Impact of grounding fault in PV modules on AC side and the suppression strategy based on 0‐axis control
Author(s) -
Zhang Yong,
Xia Yanghong,
Lv Zeyan,
Yu Miao,
Wei Wei
Publication year - 2019
Publication title -
iet renewable power generation
Language(s) - English
Resource type - Journals
SCImago Journal Rank - 1.005
H-Index - 76
ISSN - 1752-1424
DOI - 10.1049/iet-rpg.2018.5463
Subject(s) - ground , control theory (sociology) , photovoltaic system , controller (irrigation) , voltage , fault (geology) , inverter , harmonic , capacitor , computer science , engineering , control (management) , electrical engineering , physics , agronomy , quantum mechanics , artificial intelligence , seismology , geology , biology
The widely distributed large‐scale photovoltaic (PV) modules suffer from a large probability of grounding fault due to their own characteristics and natural weather. This problem has been well explored in this study. Firstly, it is analysed that the grounding fault in PV modules will cause the third‐harmonic voltage, DC bias voltage and common ground circulating current in the PV inverter system.
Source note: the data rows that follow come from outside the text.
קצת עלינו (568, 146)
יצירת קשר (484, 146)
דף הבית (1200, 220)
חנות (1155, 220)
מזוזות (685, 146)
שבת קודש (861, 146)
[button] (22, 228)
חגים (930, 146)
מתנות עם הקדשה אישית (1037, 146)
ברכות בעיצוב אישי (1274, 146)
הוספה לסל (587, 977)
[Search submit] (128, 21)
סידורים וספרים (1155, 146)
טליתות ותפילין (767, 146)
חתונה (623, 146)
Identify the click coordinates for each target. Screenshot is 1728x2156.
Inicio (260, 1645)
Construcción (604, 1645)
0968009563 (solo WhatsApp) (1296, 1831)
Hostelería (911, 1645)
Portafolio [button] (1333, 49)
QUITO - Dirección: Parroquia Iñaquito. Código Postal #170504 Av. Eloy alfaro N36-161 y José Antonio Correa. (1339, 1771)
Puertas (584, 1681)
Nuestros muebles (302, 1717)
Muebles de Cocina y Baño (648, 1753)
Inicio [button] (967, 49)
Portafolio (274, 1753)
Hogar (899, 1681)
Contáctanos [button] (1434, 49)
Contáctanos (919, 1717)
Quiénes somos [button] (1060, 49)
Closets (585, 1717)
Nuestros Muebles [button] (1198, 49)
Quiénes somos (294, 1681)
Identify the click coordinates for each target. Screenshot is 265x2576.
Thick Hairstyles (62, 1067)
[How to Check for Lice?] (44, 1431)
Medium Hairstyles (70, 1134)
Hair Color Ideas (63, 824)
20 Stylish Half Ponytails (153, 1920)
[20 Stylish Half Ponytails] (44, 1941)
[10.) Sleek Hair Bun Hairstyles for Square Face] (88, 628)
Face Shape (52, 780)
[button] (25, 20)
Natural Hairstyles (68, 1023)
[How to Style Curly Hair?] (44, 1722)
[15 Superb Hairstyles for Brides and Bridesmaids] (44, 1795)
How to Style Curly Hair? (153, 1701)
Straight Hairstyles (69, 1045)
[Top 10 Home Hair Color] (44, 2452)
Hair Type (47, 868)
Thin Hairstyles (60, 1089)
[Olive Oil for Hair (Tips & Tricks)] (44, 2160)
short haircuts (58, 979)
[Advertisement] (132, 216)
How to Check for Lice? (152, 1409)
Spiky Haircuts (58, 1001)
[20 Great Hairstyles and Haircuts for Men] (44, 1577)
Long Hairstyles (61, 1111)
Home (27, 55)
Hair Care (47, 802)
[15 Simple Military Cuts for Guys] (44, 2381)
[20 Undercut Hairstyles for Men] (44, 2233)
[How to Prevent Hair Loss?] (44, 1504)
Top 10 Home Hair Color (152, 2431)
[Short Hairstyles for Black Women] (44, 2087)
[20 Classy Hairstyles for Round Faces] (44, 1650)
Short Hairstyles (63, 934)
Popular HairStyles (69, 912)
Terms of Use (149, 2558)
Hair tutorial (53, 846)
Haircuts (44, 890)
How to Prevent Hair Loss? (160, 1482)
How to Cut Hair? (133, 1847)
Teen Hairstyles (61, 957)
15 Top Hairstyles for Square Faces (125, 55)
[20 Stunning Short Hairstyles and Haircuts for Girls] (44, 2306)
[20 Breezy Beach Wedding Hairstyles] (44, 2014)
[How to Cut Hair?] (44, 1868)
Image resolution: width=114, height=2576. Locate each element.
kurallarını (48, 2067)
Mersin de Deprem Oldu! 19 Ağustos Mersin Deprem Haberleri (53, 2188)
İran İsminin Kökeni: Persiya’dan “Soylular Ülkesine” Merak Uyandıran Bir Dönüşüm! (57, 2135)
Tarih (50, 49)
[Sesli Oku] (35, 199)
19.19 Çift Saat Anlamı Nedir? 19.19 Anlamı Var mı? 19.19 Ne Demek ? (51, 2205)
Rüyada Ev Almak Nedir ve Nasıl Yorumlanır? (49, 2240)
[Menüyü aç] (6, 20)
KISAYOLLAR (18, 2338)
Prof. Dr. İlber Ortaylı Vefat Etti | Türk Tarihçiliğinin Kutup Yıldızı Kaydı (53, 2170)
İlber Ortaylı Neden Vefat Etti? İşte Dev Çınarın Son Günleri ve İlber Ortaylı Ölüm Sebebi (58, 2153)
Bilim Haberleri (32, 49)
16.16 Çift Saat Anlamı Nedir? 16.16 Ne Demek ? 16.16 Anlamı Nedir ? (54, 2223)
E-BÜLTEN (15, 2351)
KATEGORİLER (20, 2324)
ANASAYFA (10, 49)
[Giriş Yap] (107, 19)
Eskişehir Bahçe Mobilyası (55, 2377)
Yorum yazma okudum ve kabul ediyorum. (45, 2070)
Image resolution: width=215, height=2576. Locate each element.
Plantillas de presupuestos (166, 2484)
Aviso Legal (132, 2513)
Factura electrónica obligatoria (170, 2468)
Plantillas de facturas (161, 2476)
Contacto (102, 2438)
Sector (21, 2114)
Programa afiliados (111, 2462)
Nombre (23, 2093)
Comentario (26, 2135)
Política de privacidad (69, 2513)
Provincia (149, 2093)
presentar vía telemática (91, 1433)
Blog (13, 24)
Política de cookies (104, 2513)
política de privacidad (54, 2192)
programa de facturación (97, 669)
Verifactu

Secondly, a 0‐axis based control strategy is proposed to solve the above problems, which means that the zero‐sequence voltage is controlled through a proportional‐resonant controller in the outer loop, and the zero‐sequence current is controlled in the inner loop through a proportional controller. Thirdly, the square of DC side voltage is controlled to address the non‐linear relationship between capacitor energy and its voltage. Finally, the experimental results based on RTLAB platform are presented to verify the effectiveness of the proposed control strategy. In summary, this study proposes a control thought to suppress the undesirable phenomenon caused by the grounding fault in PV modules, and the method needs no status switching and hardware cost.